Al principio, al abrir los ojos mirando el techo de madera, dudó de la fuerza del augurio, pero en el sueño pasaba que justo al levantarse, su esposa, sin preámbulo le compartía agitada un fragmento de su deambular nocturno. Ella en una cueva, acostada de lado, reposaba su vientre sobre la tierra de una cueva oscura.
Y el hombre, al oír exactamente lo mismo que soñó, con toda duda disipada, convirtió la prisa matutina en un acto de fe. Ahí le comenzó el ansia y repasó en el espejo cada una de las siluetas del sueño, viendo exactamente todas las cosas que tenía que hacer.
Ademanes que contradecían alguna de sus intuiciones más arraigadas, las siguió al pie de la letra: el cuchillo en el costado de la mano no dominante, las botas más viejas que ya nada más usaba para partir leña, y por último, el rifle con la mira desgastada, lo cargó exactamente con 3 tiros como le fue dicho.
Y así siguió su repaso apurado, porque hasta en el sueño supo cuándo y cómo sería la luz con la que tendría que salir a buscar al animal, las veredas, los claros del bosque, dónde pisar y dónde no atender las huellas, cuántos disparos iba a errar, hacia qué lugar del día tendría que ceder un momento y qué es lo que se diría a sí mismo en cuanto lograra coronarse con el animal.

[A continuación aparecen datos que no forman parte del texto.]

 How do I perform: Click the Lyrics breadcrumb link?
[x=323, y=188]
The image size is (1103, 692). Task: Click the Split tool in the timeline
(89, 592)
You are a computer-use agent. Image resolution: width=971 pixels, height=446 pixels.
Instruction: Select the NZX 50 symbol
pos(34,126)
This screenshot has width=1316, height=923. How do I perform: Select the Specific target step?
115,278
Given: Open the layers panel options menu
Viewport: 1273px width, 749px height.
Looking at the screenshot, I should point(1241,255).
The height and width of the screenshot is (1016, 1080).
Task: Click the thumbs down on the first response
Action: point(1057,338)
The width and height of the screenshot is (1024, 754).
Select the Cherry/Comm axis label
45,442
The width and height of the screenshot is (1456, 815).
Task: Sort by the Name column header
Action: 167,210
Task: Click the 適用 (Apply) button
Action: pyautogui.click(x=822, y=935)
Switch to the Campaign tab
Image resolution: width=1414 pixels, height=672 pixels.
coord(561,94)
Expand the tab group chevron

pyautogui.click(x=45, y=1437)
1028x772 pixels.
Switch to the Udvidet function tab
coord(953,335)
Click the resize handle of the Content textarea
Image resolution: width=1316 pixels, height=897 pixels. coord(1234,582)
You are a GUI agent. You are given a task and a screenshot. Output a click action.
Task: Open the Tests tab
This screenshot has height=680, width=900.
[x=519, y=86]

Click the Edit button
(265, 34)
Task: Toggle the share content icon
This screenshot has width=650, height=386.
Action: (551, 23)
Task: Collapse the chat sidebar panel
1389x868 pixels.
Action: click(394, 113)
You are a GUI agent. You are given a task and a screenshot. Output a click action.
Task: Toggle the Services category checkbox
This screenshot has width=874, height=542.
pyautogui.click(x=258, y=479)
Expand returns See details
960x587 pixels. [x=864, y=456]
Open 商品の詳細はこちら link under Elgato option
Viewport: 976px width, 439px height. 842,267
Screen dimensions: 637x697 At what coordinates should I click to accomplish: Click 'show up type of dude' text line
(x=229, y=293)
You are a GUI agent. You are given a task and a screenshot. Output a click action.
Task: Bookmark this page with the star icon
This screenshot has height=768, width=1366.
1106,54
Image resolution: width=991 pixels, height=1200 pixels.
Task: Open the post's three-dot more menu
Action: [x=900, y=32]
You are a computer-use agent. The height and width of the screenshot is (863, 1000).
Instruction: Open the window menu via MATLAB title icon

Apenas y se despidió de su esposa, que solo lo veía alistar todo frenéticamente. Le explicó tratando de no sonar como desquiciado las razones de su encargo y, mientras masticaba un trozo de carne seca, le dio un beso en la mejilla y se dirigió hacia el otro sueño.
El ciervo, con las cuatro patas reposando sobre el suelo no tiene la mínima sensación de que lo observan. Mueve las orejas casi por reflejo, aunque no hay sonido alguno. Las vuelve a reposar y repite esos movimientos varias veces hasta que el pájaro que está saltando cerca de él por fin se aleja. El cazador mientras cuenta, así como lo vio en el sueño, el número exacto de exhalaciones que tiene que hacer antes de soltar el tercer y último disparo según el presagio.
El hombre mira la escena, simple, abierta y horizontal. Dirige sus intenciones hacia el cráneo del cola blanca, siente el gatillo tan ligero sobre el dedo índice que al volcarse la fuerza sobre la culata ni siquiera repara asombrado ante la situación. El ciervo se levanta y, asustado por el cañonazo, solo vuelve a correr.
El cazador queda confundido y ya sin ninguna bala más que tirar, suspende todo fervor y ríe. Se siente ridículo, las botas han dejado entrar la humedad, los dedos fríos adentro del calzado van haciéndole cada vez más torpe el camino de regreso al cazador. La luz ya no rebota sobre los árboles y las sombras adquieren completo protagonismo en lo denso del bosque.
El hombre prende un cigarro. Sentado momentáneamente decide recordar una vez más su sueño. Se reprocha, pero está seguro de haber seguido a cabalidad cada una de las huellas, cada paso, cada pausa. Se quita las botas para revisarse los dedos de los pies. Las puntas ya engarrotadas por el frío, muestran varias llagas producidas por el calzado viejo. Al mismo tiempo que se vuelve a poner los zapatos, escucha cómo se agita rápidamente el bosque. Instintivamente corta el rifle, pero ya no trae municiones. Escucha un gruñido. Y, detrás de ese gruñido, oye cómo se parten ramas y se pisan hojas con velocidad.
En la casa la esposa recibe la visita de su hermana que la quiere felicitar por Navidad. Sin embargo, pasan rápidamente de las felicitaciones a la ausencia de su esposo y ella le platica su sueño.
La hermana sin saber muy bien qué responder, le pregunta que si eso del vientre tibio y satisfecho no querrá decir que está embarazada.